Caring for Granny has been a journey of good days and bad... ups and downs... laughter and sorrows... joys and frustration. I admit, some days I wanted to throw in the towel and give up, and there were days I thought, "How can I continue on like this?".

They say hindsight is always 20/20. Well, looking back, I realize how blessed I am to have had this time to not only help Granny, but also bond with my mom in a whole new way. We now share memories and feelings only we can have because we have that shared experience. And what a blessing it can be when you are obedient to the Lord's will... even if it means you have to make a sacrifice or two along the way!

This was my first time to watch someone take their last breath and step into eternity. It's definitely something you don't forget... it leaves an impression on your heart. It has given me a greater understanding of our bodies being just temporary vessels. Yes, 93 years is a long time in our minds, but it's so, so short in light of eternity! Our time on this earth is only a vapor in comparison... What are you doing in this life to prepare for the next?
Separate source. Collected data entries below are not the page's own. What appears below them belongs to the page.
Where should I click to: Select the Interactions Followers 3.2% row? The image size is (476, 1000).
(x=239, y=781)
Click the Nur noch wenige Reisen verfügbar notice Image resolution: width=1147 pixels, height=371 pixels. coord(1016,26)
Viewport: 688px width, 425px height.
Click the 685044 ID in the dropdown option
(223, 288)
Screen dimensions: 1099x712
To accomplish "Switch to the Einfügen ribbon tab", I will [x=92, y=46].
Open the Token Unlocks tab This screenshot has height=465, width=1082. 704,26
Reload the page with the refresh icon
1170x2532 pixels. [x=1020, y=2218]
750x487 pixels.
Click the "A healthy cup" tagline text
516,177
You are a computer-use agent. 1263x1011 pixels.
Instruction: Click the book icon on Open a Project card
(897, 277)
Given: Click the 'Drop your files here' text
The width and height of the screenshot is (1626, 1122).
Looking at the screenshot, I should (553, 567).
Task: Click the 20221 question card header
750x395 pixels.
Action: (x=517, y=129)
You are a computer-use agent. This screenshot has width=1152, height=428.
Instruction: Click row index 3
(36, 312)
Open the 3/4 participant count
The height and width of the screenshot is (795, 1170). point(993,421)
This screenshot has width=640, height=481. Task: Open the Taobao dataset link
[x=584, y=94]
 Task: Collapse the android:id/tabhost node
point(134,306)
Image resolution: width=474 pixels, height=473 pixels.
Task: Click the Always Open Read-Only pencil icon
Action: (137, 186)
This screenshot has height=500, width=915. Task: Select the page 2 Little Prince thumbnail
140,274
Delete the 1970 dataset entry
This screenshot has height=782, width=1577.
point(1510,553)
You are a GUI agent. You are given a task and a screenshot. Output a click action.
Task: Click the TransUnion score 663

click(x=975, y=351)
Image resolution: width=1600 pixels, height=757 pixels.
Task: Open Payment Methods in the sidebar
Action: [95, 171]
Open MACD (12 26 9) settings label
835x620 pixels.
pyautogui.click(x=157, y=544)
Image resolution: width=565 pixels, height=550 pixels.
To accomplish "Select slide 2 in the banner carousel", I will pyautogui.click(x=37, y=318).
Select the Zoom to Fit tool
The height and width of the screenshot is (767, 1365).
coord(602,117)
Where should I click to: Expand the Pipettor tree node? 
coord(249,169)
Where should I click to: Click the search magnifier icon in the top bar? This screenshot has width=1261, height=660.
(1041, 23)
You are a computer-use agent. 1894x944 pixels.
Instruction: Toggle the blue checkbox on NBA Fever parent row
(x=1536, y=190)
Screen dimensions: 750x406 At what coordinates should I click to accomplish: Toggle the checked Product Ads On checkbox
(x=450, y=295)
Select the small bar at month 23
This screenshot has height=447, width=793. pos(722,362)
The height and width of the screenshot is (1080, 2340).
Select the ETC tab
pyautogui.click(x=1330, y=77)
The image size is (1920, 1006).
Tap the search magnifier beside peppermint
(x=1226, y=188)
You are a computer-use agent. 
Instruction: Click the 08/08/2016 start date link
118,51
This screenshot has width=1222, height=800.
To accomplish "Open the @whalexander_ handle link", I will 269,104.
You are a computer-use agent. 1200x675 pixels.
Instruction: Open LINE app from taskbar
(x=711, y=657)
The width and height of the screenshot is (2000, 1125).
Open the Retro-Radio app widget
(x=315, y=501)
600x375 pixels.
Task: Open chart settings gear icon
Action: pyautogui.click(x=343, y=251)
Tuesday, December 20, 2011

A world of hurt

I am just sitting here this morning pondering so many things: my feelings, my to-do list, how much will be left undone on that list, and so on. But there's one thing that stands out more to me right now...

It seems like there is so much hurt going on in the world... even if you don't know anyone personally, just read the online news, pick up a paper, or turn on the tv. Maybe it's because of the Christmas season, but there's just something that makes your heart hurt when you hear of someone losing their life this time of year. In just one day, I found out 2 people I know of died, 1 found out they have breast cancer, and my own grandmother may be the next to leave this life... probably before Christmas day. Yes, it's difficult to say goodbye to someone you love when this season is supposed to be filled with joy and happiness...

Truth is, Jesus is what makes this season special, but if you are a child of the King, you have reason to celebrate EVERYDAY of the year. Praise the Lord for that!! People are losing their lives daily by the multitude worldwide. Sadly, most of them probably have a very grim eternity. We should rejoice for those leaving this life who have secured an eternity in Heaven... and those who don't, well, that should grieve us even more!

Embrace today, tomorrow, everyday as if it were your last. Take time to share the love of Jesus with those around you and those you don't know... because you never know if that day it will be THEIR last.